Caffeine in Italian-style coffee seems to protect men from prostate cancer, contends a group of Italian researchers.

Three or more cups of the coffee lowers the risk of tumor formation, reports the team from the Istituto Neurologico Mediterraneo Neuromed I.R.C.C.S. in the International Journal of Cancer.

The team tracked roughly 7,000 men from the Italian region of Molise, a mountainous area along the coast of the Adriatic. The men were all older than 50, and their dietary habits and health outcomes were tracked for four years. Some 100 new prostate cancers were detected.

They zeroed in on two prostate cancer cell lines known as PC-3 and DU145.

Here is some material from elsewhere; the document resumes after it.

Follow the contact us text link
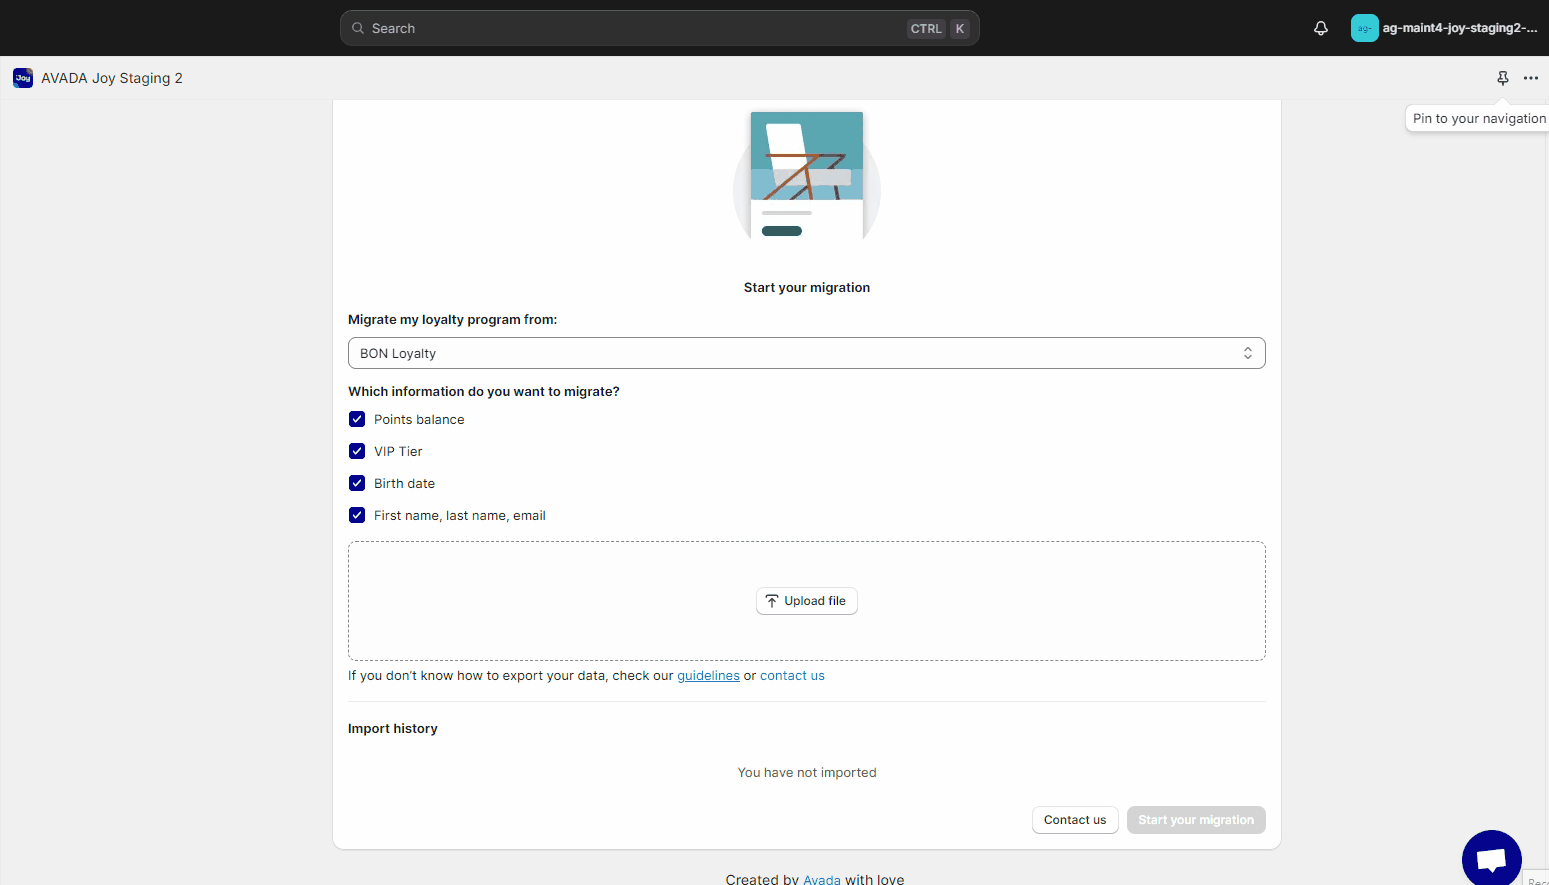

The newly-diagnosed cancer patients drank less coffee than their peers among the group, the scientists found.

But the relative risk was also shown in the heavier drinkers of the coffee.

“By analyzing their coffee consumption habits and comparing them with prostate cancer cases occurred over time, we saw a net reduction of risk, 53 percent, in those who drank more than three cups a day,” said George Pounis, first author.

The researchers conclude that it was the caffeine that kept cells moving – and prevented them from going rogue and becoming cancerous.

“Caffeine appeared to exert both antiproliferative and antimetastatic activity on two prostate cancer cell lines, thus providing a cellular confirmation for the cohort study results,” they write.

Coffee and its health effects have been the subject of a kind of scientific tug-of-war for decades. Some papers and studies have linked its consumption to deleterious effects, while others have claimed advantages for those who indulge. Most recently, the studies have appeared to tilt toward coffee’s positive health effects. Last year, one proposed that coffee helps prevent liver cirrhosis. Late in 2015, a team at Harvard found that moderate drinking of coffee was associated with overall decreased mortality rates, they reported in the journal Circulation.